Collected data

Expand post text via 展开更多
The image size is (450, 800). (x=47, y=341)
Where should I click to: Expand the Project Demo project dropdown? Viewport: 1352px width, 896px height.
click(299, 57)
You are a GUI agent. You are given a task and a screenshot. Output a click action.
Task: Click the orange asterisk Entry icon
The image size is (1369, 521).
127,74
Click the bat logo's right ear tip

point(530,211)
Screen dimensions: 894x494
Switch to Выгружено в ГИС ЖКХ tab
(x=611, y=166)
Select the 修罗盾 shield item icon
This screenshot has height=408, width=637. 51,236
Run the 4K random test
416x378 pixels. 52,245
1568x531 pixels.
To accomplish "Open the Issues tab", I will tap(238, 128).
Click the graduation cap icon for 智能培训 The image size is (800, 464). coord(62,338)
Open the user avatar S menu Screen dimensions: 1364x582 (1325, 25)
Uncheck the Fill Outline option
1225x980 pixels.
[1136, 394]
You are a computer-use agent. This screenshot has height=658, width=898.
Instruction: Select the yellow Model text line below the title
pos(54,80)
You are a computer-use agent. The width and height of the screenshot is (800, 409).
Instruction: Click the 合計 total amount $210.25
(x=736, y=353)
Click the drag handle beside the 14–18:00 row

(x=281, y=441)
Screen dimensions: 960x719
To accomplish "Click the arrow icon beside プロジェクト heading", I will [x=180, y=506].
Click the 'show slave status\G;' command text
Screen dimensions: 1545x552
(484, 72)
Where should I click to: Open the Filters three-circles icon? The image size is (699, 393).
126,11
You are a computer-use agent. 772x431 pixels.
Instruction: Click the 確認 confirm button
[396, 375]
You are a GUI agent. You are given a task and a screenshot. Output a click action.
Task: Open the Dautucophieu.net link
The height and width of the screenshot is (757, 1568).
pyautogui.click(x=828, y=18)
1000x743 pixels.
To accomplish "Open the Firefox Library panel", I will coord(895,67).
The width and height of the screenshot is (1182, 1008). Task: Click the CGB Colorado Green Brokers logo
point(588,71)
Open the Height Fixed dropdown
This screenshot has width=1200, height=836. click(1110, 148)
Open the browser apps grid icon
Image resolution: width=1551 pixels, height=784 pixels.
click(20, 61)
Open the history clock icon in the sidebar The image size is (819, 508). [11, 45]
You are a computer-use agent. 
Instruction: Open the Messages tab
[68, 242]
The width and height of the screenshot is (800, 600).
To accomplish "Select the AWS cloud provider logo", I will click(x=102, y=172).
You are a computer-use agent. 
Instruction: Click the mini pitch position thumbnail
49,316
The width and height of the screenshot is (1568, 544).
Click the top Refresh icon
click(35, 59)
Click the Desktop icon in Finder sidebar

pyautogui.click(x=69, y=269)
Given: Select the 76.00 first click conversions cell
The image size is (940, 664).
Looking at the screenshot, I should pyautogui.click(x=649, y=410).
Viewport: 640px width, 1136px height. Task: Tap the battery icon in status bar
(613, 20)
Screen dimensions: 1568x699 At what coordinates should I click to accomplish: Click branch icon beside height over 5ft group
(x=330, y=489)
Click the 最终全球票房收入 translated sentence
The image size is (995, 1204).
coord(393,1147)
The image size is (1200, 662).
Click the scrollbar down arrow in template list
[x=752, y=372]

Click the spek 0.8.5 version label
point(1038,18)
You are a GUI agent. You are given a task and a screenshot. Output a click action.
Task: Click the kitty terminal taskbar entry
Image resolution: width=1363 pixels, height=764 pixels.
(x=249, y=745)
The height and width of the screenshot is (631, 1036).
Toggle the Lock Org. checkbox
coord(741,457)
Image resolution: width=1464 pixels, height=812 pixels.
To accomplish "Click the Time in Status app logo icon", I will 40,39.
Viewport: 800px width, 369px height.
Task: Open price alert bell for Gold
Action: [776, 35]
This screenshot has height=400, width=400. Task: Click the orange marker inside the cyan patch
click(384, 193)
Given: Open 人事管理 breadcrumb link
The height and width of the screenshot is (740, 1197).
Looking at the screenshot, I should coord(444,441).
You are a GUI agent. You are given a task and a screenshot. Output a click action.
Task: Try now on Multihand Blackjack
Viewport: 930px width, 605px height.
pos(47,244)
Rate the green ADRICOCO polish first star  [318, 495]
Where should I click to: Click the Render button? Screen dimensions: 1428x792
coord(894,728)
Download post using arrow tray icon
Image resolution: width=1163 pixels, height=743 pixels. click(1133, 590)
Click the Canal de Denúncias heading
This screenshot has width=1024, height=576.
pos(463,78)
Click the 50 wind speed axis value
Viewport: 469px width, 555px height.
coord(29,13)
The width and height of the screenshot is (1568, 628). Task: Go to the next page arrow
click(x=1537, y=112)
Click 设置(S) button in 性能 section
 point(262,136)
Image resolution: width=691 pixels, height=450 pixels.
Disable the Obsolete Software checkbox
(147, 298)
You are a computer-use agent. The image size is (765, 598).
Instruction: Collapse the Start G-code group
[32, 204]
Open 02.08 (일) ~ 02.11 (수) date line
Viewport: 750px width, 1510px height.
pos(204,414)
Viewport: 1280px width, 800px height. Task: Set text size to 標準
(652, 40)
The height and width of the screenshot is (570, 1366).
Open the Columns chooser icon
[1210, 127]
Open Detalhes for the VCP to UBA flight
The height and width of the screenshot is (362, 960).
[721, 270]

## Work required
Go through the data above and find the lines with the word "first". Copy each of those lines.

## Written reply
Given: Select the 76.00 first click conversions cell
Rate the green ADRICOCO polish first star  [318, 495]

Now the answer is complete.